According to a new study from Sonecon, returns on state pension funds from investments in oil and natural gas companies continue to provide strong earnings for public pension retirees, including America’s teachers, fire fighters and police officers. On average, US$1 invested in oil and natural gas stocks in 2005 was worth US$2.30 in 2013. In contrast, US$1 invested in all other assets over the same period was worth US$1.68.
API VP of Regulatory and Economic Policy Kyle Isakower said, “during good economic times, or challenging ones, oil and natural gas investments far outperformed other public pension holdings. We already know that a healthy domestic oil and natural gas industry is good news for jobs and government revenue, and we now know that it also provides stability to the nest eggs that millions of Americans are counting on for a secure retirement.”
Oil and natural gas stocks make up on average, 4% of holdings in the top public pension funds, but they accounted for, on average, 8% of the returns in these funds from 2005 – 2013. The owners of America’s oil and natural gas companies are largely retirees and middle class Americans saving for retirement, and this is according to a separate Sonecon study.

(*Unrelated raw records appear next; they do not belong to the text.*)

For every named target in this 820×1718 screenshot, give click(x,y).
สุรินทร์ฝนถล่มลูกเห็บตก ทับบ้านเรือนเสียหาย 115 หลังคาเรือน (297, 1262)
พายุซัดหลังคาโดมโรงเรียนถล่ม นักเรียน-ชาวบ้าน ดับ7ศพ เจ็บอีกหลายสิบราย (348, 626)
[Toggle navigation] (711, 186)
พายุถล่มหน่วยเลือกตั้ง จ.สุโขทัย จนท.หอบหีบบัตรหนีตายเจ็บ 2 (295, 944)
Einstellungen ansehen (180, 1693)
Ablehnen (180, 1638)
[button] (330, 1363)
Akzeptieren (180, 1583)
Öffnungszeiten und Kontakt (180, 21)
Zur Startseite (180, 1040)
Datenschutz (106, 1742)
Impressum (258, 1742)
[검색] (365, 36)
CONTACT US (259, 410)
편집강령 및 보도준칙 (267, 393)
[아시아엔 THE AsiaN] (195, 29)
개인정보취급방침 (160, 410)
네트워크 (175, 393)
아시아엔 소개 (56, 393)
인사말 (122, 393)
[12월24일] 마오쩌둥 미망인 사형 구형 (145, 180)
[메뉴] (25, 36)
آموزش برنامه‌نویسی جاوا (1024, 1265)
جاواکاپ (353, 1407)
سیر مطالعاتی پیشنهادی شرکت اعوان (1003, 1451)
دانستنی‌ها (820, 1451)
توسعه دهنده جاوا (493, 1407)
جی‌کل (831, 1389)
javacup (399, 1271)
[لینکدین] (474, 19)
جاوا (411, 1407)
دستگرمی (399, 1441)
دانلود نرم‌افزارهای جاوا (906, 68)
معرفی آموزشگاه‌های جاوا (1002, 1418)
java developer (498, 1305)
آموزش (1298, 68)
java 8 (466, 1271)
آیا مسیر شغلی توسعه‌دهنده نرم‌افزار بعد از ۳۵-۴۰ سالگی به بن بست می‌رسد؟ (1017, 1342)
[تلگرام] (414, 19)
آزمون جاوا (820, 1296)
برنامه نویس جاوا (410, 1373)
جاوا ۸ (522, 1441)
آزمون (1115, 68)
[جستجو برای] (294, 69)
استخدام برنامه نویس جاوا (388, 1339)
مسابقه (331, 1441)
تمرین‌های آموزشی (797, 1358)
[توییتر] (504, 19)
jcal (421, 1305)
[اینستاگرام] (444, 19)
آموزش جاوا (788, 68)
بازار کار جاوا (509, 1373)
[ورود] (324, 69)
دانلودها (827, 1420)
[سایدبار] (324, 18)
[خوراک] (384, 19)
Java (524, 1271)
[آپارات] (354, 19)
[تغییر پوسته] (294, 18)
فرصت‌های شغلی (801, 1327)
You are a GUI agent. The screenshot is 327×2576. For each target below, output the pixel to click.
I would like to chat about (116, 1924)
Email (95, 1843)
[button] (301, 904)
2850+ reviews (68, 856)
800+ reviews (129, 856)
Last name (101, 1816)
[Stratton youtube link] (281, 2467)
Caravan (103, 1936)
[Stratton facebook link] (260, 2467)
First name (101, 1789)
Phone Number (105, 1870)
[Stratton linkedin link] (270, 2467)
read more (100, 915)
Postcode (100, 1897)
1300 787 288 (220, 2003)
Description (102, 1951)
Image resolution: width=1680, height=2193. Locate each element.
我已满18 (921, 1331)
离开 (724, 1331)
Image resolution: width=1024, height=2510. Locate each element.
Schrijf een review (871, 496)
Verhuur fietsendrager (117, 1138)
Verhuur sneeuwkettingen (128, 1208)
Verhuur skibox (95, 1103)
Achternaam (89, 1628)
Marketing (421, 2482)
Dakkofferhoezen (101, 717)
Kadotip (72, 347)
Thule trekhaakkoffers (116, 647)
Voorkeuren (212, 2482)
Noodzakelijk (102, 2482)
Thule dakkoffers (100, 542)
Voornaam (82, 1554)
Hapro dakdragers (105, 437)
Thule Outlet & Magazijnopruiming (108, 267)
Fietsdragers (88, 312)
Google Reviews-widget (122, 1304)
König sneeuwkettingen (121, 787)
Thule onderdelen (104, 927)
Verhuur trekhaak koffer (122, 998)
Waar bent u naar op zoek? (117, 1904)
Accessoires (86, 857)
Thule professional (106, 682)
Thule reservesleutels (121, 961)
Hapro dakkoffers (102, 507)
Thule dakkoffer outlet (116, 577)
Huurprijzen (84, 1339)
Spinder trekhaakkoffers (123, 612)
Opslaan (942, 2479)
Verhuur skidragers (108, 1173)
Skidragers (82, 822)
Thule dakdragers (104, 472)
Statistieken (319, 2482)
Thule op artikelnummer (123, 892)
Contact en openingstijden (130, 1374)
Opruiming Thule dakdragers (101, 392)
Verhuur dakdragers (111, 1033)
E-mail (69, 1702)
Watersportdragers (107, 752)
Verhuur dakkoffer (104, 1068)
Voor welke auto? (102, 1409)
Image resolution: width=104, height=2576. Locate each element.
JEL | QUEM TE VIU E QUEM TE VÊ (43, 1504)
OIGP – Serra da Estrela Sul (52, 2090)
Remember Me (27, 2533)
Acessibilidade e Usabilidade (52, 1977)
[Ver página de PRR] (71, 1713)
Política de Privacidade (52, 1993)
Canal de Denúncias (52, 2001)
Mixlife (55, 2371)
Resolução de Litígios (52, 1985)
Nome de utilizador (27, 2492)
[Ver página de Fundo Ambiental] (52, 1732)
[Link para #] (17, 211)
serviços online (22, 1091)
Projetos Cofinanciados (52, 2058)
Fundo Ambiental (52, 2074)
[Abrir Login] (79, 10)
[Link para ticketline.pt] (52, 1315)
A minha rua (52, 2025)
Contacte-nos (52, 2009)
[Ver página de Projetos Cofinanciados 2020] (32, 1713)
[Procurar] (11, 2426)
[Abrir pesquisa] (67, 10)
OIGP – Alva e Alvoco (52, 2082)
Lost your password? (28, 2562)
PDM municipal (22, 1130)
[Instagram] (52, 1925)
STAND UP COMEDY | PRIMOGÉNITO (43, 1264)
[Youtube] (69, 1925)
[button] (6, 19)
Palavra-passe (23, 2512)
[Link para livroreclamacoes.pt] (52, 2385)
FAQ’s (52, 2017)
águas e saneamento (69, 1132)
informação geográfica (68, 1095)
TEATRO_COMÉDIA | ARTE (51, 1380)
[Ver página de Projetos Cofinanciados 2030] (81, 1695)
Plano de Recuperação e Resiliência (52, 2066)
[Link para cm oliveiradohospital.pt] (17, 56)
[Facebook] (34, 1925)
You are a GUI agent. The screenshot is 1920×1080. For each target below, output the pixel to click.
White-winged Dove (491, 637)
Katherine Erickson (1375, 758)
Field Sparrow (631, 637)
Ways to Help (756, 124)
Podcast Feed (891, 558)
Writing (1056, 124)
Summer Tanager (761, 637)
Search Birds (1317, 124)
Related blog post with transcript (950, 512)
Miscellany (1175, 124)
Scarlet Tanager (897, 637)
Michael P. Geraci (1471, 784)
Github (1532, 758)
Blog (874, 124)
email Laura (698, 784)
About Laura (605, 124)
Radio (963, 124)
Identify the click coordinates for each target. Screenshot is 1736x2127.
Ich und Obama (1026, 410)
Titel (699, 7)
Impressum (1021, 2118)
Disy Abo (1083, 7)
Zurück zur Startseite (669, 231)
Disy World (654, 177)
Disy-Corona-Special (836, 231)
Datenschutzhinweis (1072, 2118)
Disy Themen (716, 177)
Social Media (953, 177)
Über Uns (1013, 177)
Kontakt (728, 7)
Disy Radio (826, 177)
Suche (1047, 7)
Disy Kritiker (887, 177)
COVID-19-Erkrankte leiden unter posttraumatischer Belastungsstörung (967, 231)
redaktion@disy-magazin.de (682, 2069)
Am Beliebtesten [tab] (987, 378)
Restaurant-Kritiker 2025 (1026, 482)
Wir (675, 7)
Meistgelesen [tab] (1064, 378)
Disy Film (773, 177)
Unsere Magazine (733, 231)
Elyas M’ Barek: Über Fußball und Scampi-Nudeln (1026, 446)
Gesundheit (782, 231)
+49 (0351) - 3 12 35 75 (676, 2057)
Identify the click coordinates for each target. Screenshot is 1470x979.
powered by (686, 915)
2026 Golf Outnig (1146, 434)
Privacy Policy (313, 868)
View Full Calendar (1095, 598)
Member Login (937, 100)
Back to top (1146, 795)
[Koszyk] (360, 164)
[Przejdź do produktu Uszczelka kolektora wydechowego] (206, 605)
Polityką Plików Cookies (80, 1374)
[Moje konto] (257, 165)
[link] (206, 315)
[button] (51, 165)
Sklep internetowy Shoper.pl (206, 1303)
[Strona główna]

Isakower continued, “millions of Americans with a 401k, mutual fund, or pension also rely on the income and capital growth these companies provide for their retirement.” America’s oil and natural gas companies are owned by tens of millions of Americans.
The report examines the top two public pension funds in 17 states, which collectively cover 55% of all workers in the US who participate in state and local government pension plans.